Chapter Two is very much a movie of two halves. I’m surprised at how much I enjoyed the first half of the film. It’s actually quite charming. The banter is funny and I liked it. It’s not a first for me with Neil Simon, but it’s the most I’ve actually liked Marsha Mason.

And then we get the second half, where George turns bitter and angry and the film gets spiteful and mean. It’s one of the problems that I often have with Neil Simon scripts. Simon truly writes well, but he’s so capable of writing a one-liner that he goes out of his way to make sure that we know that he wrote a great line. When characters are angry with each other, Simon has them drop terrible cutting remarks of the kind that people don’t actually say in real life. All of Simon’s characters are wickedly smart and devastating, and so there’s a sense of it being theatrical instead of being real. It adds an unnecessary layer of unreality to something that is supposed to mirror reality.

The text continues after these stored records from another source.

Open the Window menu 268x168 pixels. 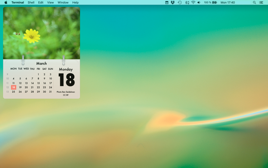point(63,3)
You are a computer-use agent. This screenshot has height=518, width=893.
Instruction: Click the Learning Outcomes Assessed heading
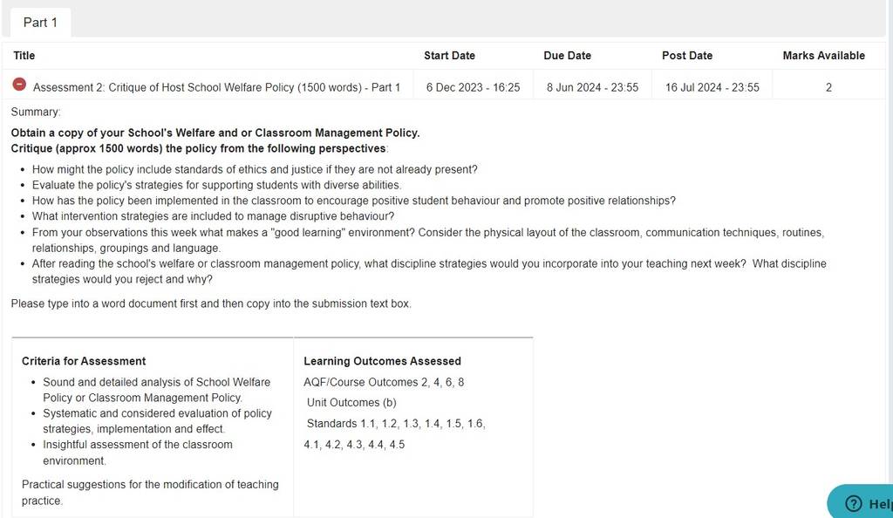(382, 361)
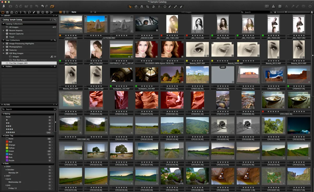Screen dimensions: 314x192
Task: Open the Metadata tool tab
Action: [38, 12]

The bigger problem here is something that it pains me to say: James Caan has no business being in this film. I love James Caan. I will function as a James Caan apologist every day of the week and twice on Sundays. I’m almost always willing to watch him in anything. But he doesn’t work as a spy novelist trading banter in an upscale New York apartment. He’s the wrong person here. He does as well as he possibly can, but he’s completely out of place.

A bright spot is Valerie Harper, who never really got as much credit on screen as she should have. She needs more to do here, but she’s wonderful every time she walks across the screen, even if she also plays a character that suffers from Simon’s too-witty and too-smart one-line drops.

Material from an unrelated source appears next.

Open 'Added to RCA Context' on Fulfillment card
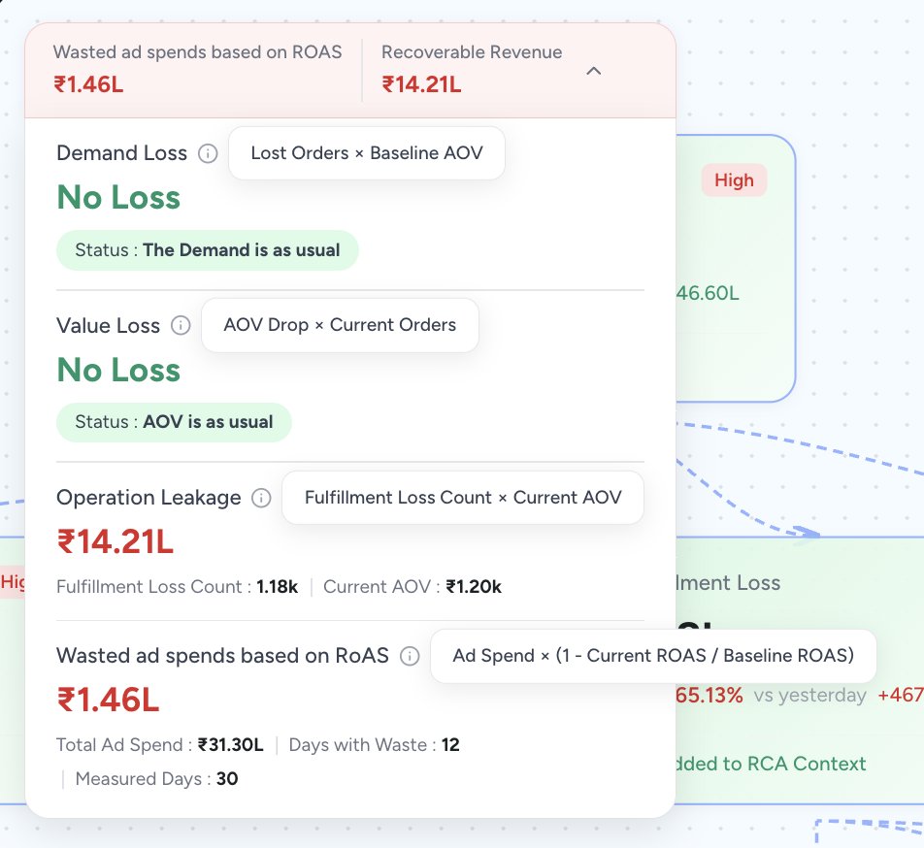 coord(767,764)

Ultimately, I was disappointed in this. I get exactly where it is going. The entire second half of the story trades entirely on the fact that George is dealing with sudden guilt. He feels like he is betraying his late wife and that he doesn’t deserve to be happy. I get that. But it’s mean-spirited and ugly, and that just doesn’t work. Even Mason’s soul-stirring speech at the end doesn’t cut through it enough. For such a good start, Chapter Two crashes hard, and that’s hard to forgive.

Why to watch Chapter Two: The first half is funny and charming.
Why not to watch: The second half is mean.

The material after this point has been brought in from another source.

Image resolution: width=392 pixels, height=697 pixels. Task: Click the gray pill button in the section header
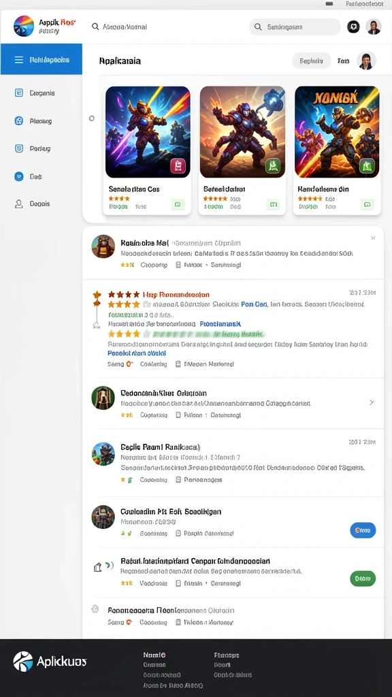[312, 61]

  1. I agree with much of what you felt about the film. I'm more of a Simon fan and much more of a Marsha Mason fan than you but this took a dark turn. Since it is so biographical I suppose he was just reflecting the actual situation but he's to good of a writer to not realize that the audience isn't looking for that.

    I'm a Caan fan as well but he is not a man of limitless scope. When cast properly he's very watchable but Neil Simon comedy is not his forte. This would have worked better with someone like Charles Grodin in his place.

    Which brings me to Marsha Mason, she's good in this and I'm sure there is a challenge playing a character based on yourself and making her real without being self conscious but ultimately you are playing yourself so is it really so great a challenge that you deserve to be nominated for an Academy Award? I don't think so.

    Valerie Harper is the MVP of the film without question even if she isn't in it enough. It would have been more interesting to see her in Marsha Mason's place though the film would still be flawed.

    1. Valerie Harper would have been great in the Jennie role. Charles Grodin would have been a great choice for George, too. Caan, as you say, is not of limitless scope. When he's well cast, he can be great in a role, but with the exception of Misery, I'm not convinced that he does vulnerable well. And even in Misery, he has a great deal of agency, something that he lacks here. I don't buy that for James Caan at all, but I would buy it with Grodin.

      This is probably the best I've seen Marsha Mason, but there's something about her that I just don't like. I'm not sure what it is. Perhaps I just can't get over how unlikable she is in The Goodbye Girl, which is the first thing I saw her in. I'm not sure. Whatever it is, though, I'm always predisposed to dislike her.